** start Material supplied **

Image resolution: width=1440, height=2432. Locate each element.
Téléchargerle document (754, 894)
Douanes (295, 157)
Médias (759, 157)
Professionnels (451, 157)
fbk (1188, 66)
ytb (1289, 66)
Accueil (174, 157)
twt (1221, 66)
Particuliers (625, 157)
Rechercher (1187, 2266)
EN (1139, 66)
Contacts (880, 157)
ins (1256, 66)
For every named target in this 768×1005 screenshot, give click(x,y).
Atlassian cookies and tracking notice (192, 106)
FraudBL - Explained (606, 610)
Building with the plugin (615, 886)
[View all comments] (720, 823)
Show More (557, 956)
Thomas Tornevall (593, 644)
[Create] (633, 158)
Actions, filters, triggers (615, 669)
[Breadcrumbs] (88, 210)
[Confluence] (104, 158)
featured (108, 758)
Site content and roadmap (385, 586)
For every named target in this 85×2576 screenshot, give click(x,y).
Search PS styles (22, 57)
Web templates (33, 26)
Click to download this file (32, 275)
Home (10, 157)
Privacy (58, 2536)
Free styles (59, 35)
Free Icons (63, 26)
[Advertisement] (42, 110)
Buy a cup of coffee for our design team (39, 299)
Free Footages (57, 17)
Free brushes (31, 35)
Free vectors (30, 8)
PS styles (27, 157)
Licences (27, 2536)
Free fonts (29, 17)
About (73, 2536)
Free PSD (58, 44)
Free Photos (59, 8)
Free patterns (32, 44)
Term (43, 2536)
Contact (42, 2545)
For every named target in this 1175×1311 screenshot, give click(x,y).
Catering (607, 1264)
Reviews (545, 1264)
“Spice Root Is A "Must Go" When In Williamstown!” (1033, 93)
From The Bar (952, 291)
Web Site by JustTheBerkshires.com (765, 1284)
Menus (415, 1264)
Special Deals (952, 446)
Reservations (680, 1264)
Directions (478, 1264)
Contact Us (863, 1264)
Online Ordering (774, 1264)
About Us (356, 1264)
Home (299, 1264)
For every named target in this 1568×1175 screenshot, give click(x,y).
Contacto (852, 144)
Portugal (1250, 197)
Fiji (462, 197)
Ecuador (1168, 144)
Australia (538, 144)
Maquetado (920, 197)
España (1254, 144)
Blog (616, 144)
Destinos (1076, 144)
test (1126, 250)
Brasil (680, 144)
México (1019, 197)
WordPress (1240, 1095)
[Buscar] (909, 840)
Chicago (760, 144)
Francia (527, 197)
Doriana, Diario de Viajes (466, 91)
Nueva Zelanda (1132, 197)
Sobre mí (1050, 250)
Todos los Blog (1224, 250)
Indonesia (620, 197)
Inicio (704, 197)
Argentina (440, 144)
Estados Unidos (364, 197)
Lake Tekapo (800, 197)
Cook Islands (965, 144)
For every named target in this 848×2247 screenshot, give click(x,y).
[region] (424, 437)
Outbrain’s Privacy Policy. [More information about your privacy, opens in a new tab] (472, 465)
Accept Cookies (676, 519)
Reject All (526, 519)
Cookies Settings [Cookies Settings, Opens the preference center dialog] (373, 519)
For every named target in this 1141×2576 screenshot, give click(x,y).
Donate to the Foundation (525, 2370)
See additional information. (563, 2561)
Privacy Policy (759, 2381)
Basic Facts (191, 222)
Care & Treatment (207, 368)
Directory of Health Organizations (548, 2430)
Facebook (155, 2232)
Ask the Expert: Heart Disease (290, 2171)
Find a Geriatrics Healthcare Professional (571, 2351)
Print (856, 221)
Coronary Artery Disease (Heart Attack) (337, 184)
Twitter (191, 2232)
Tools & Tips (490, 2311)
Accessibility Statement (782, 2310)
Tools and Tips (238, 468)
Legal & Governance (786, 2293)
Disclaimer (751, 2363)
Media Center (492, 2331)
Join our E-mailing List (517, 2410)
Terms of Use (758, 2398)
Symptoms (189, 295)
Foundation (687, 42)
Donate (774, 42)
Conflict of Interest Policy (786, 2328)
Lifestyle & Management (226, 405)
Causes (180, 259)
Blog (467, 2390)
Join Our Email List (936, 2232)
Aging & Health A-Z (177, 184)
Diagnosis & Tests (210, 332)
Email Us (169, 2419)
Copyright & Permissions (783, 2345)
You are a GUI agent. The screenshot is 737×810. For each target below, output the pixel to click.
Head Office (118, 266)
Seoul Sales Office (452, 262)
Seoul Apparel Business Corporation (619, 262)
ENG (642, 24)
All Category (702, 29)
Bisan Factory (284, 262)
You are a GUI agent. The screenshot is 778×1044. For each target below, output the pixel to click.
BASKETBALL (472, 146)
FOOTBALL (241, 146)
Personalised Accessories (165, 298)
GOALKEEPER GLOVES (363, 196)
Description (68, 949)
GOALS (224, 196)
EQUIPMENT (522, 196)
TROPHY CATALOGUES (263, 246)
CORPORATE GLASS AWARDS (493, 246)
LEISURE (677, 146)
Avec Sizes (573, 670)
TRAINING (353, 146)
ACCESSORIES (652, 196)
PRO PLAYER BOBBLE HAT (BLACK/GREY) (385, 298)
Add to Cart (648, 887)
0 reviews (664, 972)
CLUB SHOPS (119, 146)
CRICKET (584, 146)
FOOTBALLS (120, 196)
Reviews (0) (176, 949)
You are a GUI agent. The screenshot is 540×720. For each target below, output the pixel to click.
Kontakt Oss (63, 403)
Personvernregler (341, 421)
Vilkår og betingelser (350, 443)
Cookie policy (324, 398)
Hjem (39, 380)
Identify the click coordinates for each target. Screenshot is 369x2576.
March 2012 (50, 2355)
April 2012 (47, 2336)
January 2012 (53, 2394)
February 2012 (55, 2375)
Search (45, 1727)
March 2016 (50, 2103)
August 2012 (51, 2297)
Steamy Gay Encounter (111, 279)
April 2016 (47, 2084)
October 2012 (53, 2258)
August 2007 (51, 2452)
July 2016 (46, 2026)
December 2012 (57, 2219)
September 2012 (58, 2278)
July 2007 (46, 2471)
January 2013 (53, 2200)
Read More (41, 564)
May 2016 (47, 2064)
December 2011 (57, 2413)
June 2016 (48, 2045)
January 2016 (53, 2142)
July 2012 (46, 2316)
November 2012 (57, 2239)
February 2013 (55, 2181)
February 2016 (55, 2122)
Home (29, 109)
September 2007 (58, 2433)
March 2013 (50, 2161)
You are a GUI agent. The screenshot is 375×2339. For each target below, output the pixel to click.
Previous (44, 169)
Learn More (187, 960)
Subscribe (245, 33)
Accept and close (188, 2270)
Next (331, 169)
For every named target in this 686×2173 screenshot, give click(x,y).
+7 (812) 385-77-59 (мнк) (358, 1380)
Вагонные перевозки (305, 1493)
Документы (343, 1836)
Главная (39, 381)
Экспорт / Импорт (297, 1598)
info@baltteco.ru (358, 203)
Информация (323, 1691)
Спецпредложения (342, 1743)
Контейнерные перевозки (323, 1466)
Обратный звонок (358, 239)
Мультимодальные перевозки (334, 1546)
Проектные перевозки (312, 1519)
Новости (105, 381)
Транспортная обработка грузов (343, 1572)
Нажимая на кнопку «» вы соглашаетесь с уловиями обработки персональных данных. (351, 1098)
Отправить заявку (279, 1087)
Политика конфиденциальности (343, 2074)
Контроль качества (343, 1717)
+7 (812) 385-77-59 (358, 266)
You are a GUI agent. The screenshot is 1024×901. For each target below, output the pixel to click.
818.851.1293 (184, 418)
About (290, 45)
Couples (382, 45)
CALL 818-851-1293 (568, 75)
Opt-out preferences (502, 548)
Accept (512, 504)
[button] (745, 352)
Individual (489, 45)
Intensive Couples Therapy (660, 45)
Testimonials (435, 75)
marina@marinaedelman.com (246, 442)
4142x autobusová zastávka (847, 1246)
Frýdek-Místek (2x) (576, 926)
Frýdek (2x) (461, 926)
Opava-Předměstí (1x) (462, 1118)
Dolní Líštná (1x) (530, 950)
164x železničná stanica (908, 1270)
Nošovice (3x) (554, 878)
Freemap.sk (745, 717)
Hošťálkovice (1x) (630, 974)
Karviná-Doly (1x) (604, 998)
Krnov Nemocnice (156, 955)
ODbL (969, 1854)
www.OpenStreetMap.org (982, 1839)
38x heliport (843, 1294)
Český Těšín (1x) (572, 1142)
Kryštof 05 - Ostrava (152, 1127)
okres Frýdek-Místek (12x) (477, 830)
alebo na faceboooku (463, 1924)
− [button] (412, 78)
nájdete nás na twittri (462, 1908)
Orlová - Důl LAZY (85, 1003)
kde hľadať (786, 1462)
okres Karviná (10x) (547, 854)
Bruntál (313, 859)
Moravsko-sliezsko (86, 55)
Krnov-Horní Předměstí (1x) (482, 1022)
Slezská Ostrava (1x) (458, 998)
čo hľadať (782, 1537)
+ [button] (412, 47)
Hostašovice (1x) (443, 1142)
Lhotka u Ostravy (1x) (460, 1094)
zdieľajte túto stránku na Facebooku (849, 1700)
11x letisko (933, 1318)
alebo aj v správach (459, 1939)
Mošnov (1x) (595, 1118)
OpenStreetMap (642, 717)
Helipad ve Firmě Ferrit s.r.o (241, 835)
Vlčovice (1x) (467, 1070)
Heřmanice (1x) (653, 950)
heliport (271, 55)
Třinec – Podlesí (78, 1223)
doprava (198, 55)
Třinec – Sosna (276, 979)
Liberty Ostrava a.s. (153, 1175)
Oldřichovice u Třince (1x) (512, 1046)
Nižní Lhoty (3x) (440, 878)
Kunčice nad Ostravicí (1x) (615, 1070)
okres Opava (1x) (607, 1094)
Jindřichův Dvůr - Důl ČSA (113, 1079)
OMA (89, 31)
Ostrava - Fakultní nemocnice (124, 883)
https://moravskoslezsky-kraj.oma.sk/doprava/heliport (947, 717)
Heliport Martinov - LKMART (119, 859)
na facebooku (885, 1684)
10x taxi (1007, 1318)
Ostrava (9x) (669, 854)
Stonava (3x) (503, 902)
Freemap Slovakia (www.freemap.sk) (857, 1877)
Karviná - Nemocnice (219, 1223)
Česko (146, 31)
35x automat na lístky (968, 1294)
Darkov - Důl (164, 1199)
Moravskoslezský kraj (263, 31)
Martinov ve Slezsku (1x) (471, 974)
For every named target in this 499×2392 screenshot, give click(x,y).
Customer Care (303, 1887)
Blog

** end Material supplied **

Rewrite the lines that begin at the line containing "GOALS (224, 196)" and end with the line containing "Read More (41, 564)", swapping "Add to Cart" for "Add to Basket" and leaving everything else unchanged.

GOALS (224, 196)
EQUIPMENT (522, 196)
TROPHY CATALOGUES (263, 246)
CORPORATE GLASS AWARDS (493, 246)
LEISURE (677, 146)
Avec Sizes (573, 670)
TRAINING (353, 146)
ACCESSORIES (652, 196)
PRO PLAYER BOBBLE HAT (BLACK/GREY) (385, 298)
Add to Basket (648, 887)
0 reviews (664, 972)
CLUB SHOPS (119, 146)
CRICKET (584, 146)
FOOTBALLS (120, 196)
Reviews (0) (176, 949)
You are a GUI agent. The screenshot is 540×720. For each target below, output the pixel to click.
Kontakt Oss (63, 403)
Personvernregler (341, 421)
Vilkår og betingelser (350, 443)
Cookie policy (324, 398)
Hjem (39, 380)
Identify the click coordinates for each target. Screenshot is 369x2576.
March 2012 (50, 2355)
April 2012 (47, 2336)
January 2012 (53, 2394)
February 2012 (55, 2375)
Search (45, 1727)
March 2016 (50, 2103)
August 2012 (51, 2297)
Steamy Gay Encounter (111, 279)
April 2016 (47, 2084)
October 2012 (53, 2258)
August 2007 (51, 2452)
July 2016 (46, 2026)
December 2012 (57, 2219)
September 2012 (58, 2278)
July 2007 (46, 2471)
January 2013 (53, 2200)
Read More (41, 564)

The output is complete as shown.